### [Try it]
I'd like every record given again exactly, please.

══════════

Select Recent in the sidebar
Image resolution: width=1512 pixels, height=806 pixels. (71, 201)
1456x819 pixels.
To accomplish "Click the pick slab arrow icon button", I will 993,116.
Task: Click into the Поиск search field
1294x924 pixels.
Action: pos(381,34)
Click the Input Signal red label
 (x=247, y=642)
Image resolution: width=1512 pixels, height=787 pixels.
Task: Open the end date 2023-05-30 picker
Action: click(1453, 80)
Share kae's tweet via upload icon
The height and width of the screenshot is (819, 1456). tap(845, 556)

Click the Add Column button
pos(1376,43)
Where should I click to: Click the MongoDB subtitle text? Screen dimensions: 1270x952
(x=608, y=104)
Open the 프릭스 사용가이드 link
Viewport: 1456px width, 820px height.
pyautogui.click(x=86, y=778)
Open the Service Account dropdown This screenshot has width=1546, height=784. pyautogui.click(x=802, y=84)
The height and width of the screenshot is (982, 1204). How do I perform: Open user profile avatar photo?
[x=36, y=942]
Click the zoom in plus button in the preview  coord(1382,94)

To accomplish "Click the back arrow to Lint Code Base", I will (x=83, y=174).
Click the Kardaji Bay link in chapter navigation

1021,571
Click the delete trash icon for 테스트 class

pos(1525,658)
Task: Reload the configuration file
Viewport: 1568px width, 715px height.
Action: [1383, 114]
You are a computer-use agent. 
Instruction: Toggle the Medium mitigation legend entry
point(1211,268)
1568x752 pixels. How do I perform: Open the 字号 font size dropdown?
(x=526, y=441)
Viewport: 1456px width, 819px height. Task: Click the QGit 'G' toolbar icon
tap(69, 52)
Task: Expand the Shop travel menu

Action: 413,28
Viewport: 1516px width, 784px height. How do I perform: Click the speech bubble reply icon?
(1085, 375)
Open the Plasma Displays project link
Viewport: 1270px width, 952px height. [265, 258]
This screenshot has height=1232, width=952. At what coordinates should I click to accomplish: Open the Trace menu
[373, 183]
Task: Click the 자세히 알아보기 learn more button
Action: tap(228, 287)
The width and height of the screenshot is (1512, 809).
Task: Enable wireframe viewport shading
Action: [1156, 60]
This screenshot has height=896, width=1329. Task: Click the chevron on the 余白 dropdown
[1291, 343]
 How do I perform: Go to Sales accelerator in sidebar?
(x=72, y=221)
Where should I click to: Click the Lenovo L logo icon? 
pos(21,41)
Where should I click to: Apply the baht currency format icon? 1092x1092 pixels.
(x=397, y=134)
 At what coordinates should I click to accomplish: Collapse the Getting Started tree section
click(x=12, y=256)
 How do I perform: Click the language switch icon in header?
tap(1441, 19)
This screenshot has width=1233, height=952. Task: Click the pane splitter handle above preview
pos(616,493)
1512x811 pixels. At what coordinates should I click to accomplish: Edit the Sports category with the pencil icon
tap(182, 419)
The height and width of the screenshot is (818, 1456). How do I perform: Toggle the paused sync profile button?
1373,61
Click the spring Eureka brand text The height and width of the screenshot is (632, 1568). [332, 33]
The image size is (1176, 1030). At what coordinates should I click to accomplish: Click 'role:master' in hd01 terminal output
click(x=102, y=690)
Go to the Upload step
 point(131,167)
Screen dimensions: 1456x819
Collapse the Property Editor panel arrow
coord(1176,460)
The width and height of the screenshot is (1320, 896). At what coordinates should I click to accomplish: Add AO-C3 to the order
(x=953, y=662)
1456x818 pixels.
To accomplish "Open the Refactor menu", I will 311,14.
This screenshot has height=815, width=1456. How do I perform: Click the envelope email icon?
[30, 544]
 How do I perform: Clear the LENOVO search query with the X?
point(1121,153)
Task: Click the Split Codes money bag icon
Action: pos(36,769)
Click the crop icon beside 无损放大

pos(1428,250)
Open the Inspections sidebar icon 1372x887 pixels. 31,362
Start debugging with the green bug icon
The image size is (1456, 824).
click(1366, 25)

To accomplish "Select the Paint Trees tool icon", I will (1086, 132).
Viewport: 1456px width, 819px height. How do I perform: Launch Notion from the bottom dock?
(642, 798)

══════════

### [Written solution]
Select Recent in the sidebar
Image resolution: width=1512 pixels, height=806 pixels. (71, 201)
1456x819 pixels.
To accomplish "Click the pick slab arrow icon button", I will 993,116.
Task: Click into the Поиск search field
1294x924 pixels.
Action: pos(381,34)
Click the Input Signal red label
 (x=247, y=642)
Image resolution: width=1512 pixels, height=787 pixels.
Task: Open the end date 2023-05-30 picker
Action: click(1453, 80)
Share kae's tweet via upload icon
The height and width of the screenshot is (819, 1456). tap(845, 556)

Click the Add Column button
pos(1376,43)
Where should I click to: Click the MongoDB subtitle text? Screen dimensions: 1270x952
(x=608, y=104)
Open the 프릭스 사용가이드 link
Viewport: 1456px width, 820px height.
pyautogui.click(x=86, y=778)
Open the Service Account dropdown This screenshot has width=1546, height=784. pyautogui.click(x=802, y=84)
The height and width of the screenshot is (982, 1204). How do I perform: Open user profile avatar photo?
[x=36, y=942]
Click the zoom in plus button in the preview  coord(1382,94)

To accomplish "Click the back arrow to Lint Code Base", I will (x=83, y=174).
Click the Kardaji Bay link in chapter navigation

1021,571
Click the delete trash icon for 테스트 class

pos(1525,658)
Task: Reload the configuration file
Viewport: 1568px width, 715px height.
Action: [1383, 114]
You are a computer-use agent. 
Instruction: Toggle the Medium mitigation legend entry
point(1211,268)
1568x752 pixels. How do I perform: Open the 字号 font size dropdown?
(x=526, y=441)
Viewport: 1456px width, 819px height. Task: Click the QGit 'G' toolbar icon
tap(69, 52)
Task: Expand the Shop travel menu

Action: 413,28
Viewport: 1516px width, 784px height. How do I perform: Click the speech bubble reply icon?
(1085, 375)
Open the Plasma Displays project link
Viewport: 1270px width, 952px height. [265, 258]
This screenshot has height=1232, width=952. At what coordinates should I click to accomplish: Open the Trace menu
[373, 183]
Task: Click the 자세히 알아보기 learn more button
Action: tap(228, 287)
The width and height of the screenshot is (1512, 809).
Task: Enable wireframe viewport shading
Action: [1156, 60]
This screenshot has height=896, width=1329. Task: Click the chevron on the 余白 dropdown
[1291, 343]
 How do I perform: Go to Sales accelerator in sidebar?
(x=72, y=221)
Where should I click to: Click the Lenovo L logo icon? 
pos(21,41)
Where should I click to: Apply the baht currency format icon? 1092x1092 pixels.
(x=397, y=134)
 At what coordinates should I click to accomplish: Collapse the Getting Started tree section
click(x=12, y=256)
 How do I perform: Click the language switch icon in header?
tap(1441, 19)
This screenshot has width=1233, height=952. Task: Click the pane splitter handle above preview
pos(616,493)
1512x811 pixels. At what coordinates should I click to accomplish: Edit the Sports category with the pencil icon
tap(182, 419)
The height and width of the screenshot is (818, 1456). How do I perform: Toggle the paused sync profile button?
1373,61
Click the spring Eureka brand text The height and width of the screenshot is (632, 1568). [332, 33]
The image size is (1176, 1030). At what coordinates should I click to accomplish: Click 'role:master' in hd01 terminal output
click(x=102, y=690)
Go to the Upload step
 point(131,167)
Screen dimensions: 1456x819
Collapse the Property Editor panel arrow
coord(1176,460)
The width and height of the screenshot is (1320, 896). At what coordinates should I click to accomplish: Add AO-C3 to the order
(x=953, y=662)
1456x818 pixels.
To accomplish "Open the Refactor menu", I will 311,14.
This screenshot has height=815, width=1456. How do I perform: Click the envelope email icon?
[30, 544]
 How do I perform: Clear the LENOVO search query with the X?
point(1121,153)
Task: Click the Split Codes money bag icon
Action: pos(36,769)
Click the crop icon beside 无损放大

pos(1428,250)
Open the Inspections sidebar icon 1372x887 pixels. 31,362
Start debugging with the green bug icon
The image size is (1456, 824).
click(1366, 25)

To accomplish "Select the Paint Trees tool icon", I will (1086, 132).
Viewport: 1456px width, 819px height. How do I perform: Launch Notion from the bottom dock?
(642, 798)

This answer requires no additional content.